The Middle Way embraces both physical and mental pain. Mental or psychological pain is in fact the cause of most of our suffering. The Buddha teaches us that mental pain, like physical pain, is to be fully experienced by being present and sitting with it, however uncomfortable this may be. This is done by allowing the pain enough space to be felt before trying to let go of it. In the same way that we’re taught to respect our body, we’re taught to respect our mind. Through meditation we learn to observe the twists and turns and often-overwhelming nature of the mind.

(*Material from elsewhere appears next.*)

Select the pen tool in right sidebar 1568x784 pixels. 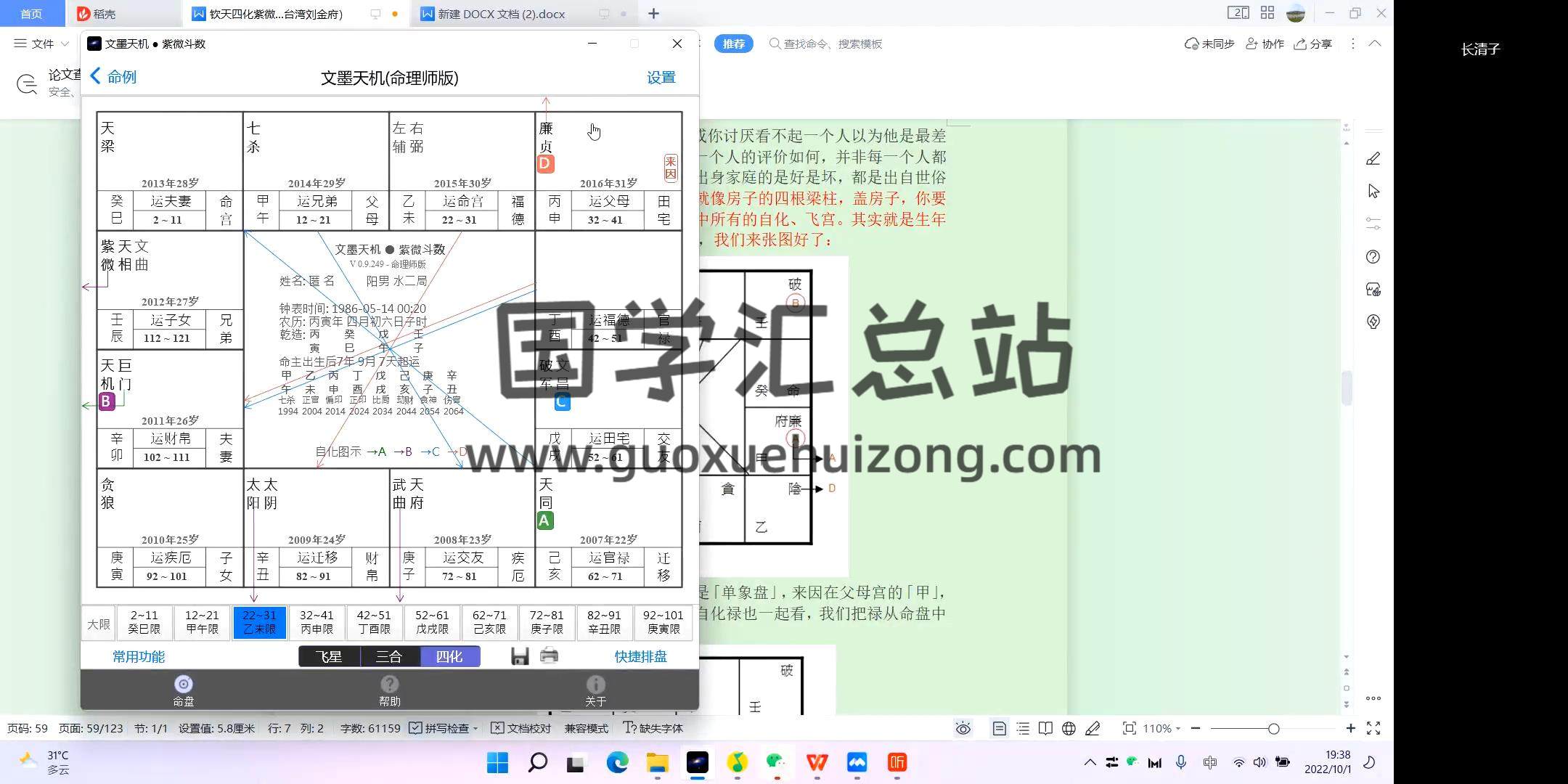click(1373, 159)
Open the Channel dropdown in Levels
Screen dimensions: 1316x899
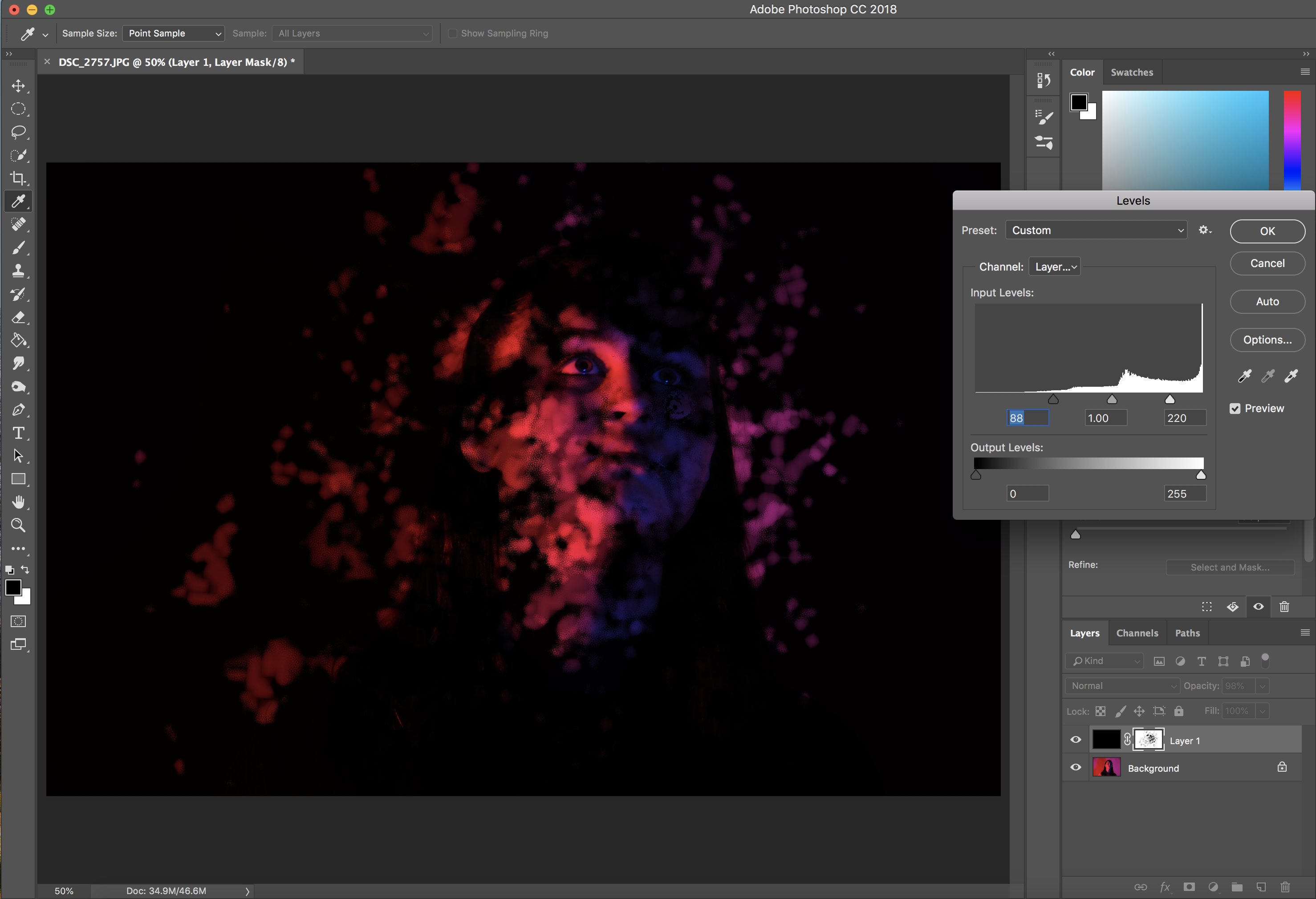tap(1055, 267)
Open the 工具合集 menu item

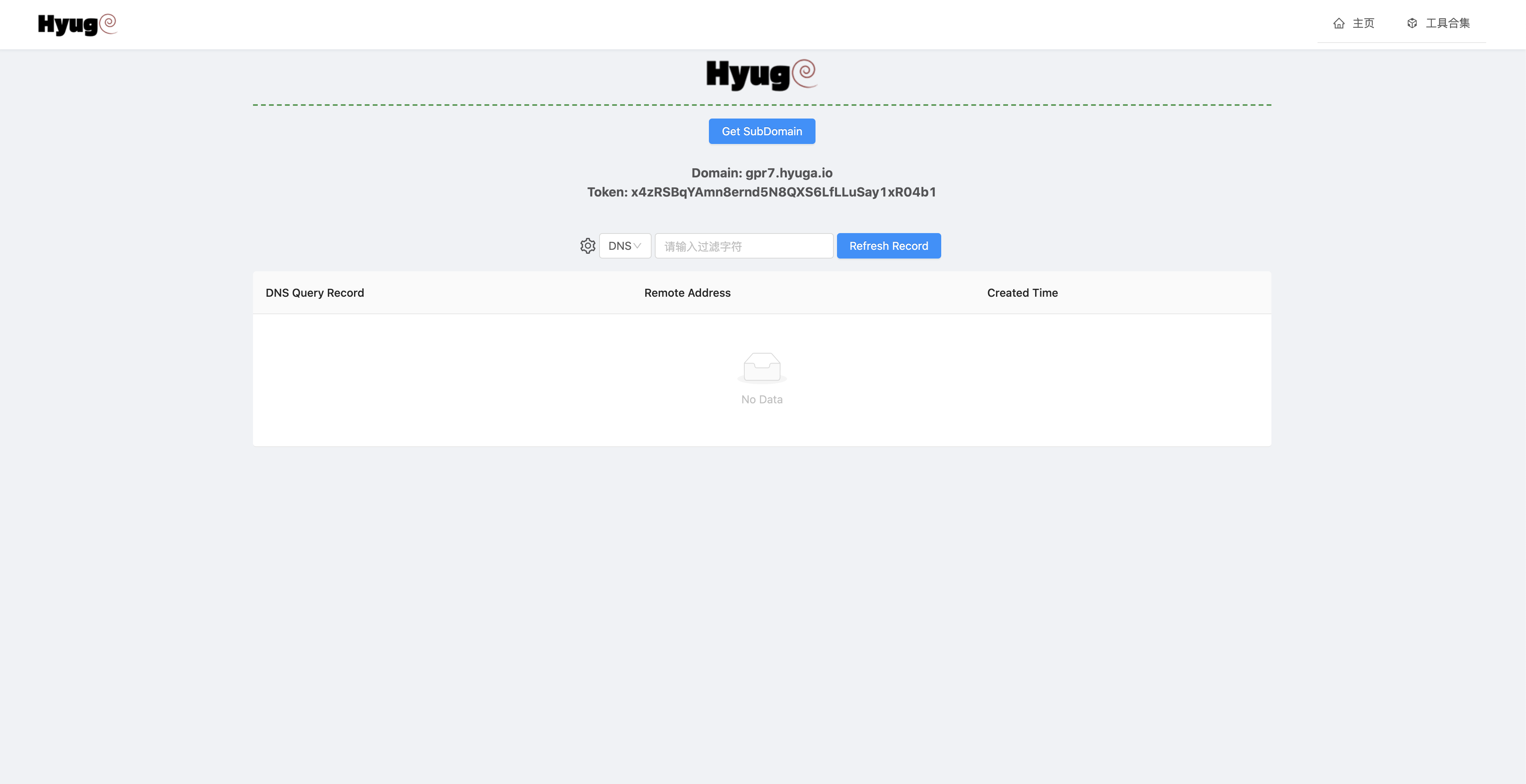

The beginner who has never meditated before is often aghast at the runaway nature of the mind because the ego goes to great lengths to convince itself that it’s in charge of its own thoughts. It’s a shock to discover how little in control we are! Meditation isn’t a panacea for all our ills. It’s a process through which, on a physical level, we learn to bear the little discomforts of sitting still for extended periods and, on a psychological level, we begin to familiarize ourselves with the mind and its many moods. There are certainly moments of great peace when we meditate. The heart longs to be heard through the cacophony of our thoughts and to respond naturally and with ease to its surroundings. The longer we meditate the more we realize how important it is to give space or “house room” to our emotional household. It’s the very basis of our peace of mind. Nevertheless, meditation isn’t a quick fix, nor should it be. Each time we meditate, or give ourselves wholeheartedly to what at this moment is being done, we allow the world in. Often it involves allowing ourselves to feel the pain and to suffer, but this gradually transforms into the strength and clarity we need to face life’s everyday problems. Life gets easier. This is how we know we’re on the right track.